House prices in the Quebec City metro rose 0.8% in May from April, continuing their mild ups and downs that have kept the index essentially flat since July 2014, after a white-hot 160% gain in the 12 years from January 2002 through July 2014:

Edmonton:

Canada has two major oil towns, Calgary and Edmonton, whose economies are dominated by oil booms and busts, and housing too follows oil. The prior oil boom caused house prices to skyrocket 87% from June 2005 through October 2007. Just nuts! This bubble promptly collapsed, and house prices are still not back where they’d been 12 years ago, and declined again in May, despite what should have been a seasonal increase. The HPI is down about 6% from its peak in October 2007 but thanks to the glorious bubble in 2005-2007, it remains up 136% from January 2002:

Calgary:

Oil booms and busts, always.
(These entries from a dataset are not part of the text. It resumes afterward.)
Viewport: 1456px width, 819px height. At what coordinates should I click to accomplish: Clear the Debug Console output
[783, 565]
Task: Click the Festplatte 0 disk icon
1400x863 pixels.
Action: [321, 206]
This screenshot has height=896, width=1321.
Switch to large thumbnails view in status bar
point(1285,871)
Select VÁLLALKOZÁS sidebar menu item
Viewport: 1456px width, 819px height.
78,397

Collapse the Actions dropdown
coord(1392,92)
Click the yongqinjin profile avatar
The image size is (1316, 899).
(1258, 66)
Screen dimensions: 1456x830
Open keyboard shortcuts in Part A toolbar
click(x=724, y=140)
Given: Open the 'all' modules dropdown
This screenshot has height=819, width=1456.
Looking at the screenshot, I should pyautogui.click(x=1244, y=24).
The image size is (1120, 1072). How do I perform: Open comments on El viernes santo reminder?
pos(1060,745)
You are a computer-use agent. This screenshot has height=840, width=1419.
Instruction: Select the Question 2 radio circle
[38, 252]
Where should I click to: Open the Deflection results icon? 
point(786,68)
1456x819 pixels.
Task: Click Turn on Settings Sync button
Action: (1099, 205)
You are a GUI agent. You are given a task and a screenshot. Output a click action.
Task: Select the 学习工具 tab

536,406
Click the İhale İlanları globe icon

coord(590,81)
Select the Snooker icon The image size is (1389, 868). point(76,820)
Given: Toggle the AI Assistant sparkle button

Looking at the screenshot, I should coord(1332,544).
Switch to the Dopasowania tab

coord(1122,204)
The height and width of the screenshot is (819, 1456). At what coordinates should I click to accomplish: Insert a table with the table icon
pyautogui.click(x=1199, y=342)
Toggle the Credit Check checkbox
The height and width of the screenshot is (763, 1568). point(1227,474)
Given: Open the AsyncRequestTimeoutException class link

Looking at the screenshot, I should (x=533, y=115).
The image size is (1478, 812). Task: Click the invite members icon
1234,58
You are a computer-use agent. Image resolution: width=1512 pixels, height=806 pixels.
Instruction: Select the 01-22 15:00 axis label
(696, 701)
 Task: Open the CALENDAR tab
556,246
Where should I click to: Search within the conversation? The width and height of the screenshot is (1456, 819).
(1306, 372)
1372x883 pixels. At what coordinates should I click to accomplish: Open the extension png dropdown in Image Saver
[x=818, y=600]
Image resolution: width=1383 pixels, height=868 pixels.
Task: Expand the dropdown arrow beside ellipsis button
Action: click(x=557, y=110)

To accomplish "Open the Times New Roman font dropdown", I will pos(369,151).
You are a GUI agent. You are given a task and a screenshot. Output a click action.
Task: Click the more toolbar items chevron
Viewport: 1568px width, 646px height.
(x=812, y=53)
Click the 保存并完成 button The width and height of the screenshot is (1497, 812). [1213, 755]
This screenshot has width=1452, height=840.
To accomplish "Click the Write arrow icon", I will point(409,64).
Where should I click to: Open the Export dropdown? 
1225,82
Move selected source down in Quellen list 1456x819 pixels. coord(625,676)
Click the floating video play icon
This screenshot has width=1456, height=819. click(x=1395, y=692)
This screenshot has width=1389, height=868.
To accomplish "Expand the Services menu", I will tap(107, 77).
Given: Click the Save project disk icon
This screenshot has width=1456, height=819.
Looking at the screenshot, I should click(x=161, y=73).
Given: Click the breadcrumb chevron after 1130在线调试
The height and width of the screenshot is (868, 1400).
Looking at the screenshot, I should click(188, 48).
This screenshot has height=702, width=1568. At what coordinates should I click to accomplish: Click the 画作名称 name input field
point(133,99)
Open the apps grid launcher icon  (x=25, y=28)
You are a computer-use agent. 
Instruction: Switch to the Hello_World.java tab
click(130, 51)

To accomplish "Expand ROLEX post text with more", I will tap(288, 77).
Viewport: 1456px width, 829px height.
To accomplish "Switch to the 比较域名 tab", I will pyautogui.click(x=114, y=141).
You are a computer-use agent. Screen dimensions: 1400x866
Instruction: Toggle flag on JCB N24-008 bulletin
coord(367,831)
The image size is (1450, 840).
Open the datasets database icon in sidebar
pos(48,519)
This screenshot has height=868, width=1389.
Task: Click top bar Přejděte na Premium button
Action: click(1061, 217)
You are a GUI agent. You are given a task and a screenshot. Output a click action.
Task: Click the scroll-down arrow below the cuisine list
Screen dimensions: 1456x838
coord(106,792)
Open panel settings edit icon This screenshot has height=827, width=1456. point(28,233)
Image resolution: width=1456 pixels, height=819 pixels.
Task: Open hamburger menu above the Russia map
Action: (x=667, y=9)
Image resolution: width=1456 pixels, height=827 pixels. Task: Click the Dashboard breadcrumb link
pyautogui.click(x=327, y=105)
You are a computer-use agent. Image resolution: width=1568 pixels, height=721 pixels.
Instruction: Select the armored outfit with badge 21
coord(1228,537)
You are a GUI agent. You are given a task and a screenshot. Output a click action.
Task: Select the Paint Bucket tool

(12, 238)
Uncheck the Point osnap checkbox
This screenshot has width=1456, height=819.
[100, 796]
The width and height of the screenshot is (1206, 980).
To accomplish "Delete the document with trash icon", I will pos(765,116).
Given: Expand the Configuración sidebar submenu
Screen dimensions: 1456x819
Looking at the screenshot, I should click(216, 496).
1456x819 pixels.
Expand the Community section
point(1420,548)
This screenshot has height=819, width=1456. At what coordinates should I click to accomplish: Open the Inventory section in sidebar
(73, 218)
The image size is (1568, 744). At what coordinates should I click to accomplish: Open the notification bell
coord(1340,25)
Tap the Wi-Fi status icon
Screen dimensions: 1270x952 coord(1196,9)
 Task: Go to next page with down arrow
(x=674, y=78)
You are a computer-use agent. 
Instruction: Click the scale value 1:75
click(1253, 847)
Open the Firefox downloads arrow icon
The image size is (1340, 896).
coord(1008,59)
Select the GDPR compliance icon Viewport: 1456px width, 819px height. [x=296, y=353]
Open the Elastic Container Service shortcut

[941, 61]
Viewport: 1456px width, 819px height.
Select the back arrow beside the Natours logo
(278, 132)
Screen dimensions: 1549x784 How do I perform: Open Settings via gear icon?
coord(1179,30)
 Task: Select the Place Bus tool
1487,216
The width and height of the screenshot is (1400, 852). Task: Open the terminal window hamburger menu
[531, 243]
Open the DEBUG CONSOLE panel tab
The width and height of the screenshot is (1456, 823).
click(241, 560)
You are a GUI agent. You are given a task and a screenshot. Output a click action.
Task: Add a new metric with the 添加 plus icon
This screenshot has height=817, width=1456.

House prices in the Calgary metro ticked up 0.3% in May from April, but remain down 7% from their peak in October 2014, and are back where they’d first been 12 years ago in July 2007. The HPI has gained 123% since January 2002, compared to Vancouver’s 316% gain:

House price movements that are measured by comparing the price of the same house as it changes hands over time – “sales pairs” method, such as the Teranet-National Bank House Price Index in Canada or the S&P CoreLogic Case Shiller index in the US – in fact measure how many dollars it takes to buy the same house over time. When the price of the house doubles, it’s not an indication that the house got twice as big or twice as opulent, but that the dollar has lost its purchasing power with regards to the same house, and it now takes twice as many dollars to buy the same house. And so these indices are good measures of house price inflation, similar to indices that measure consumer price inflation.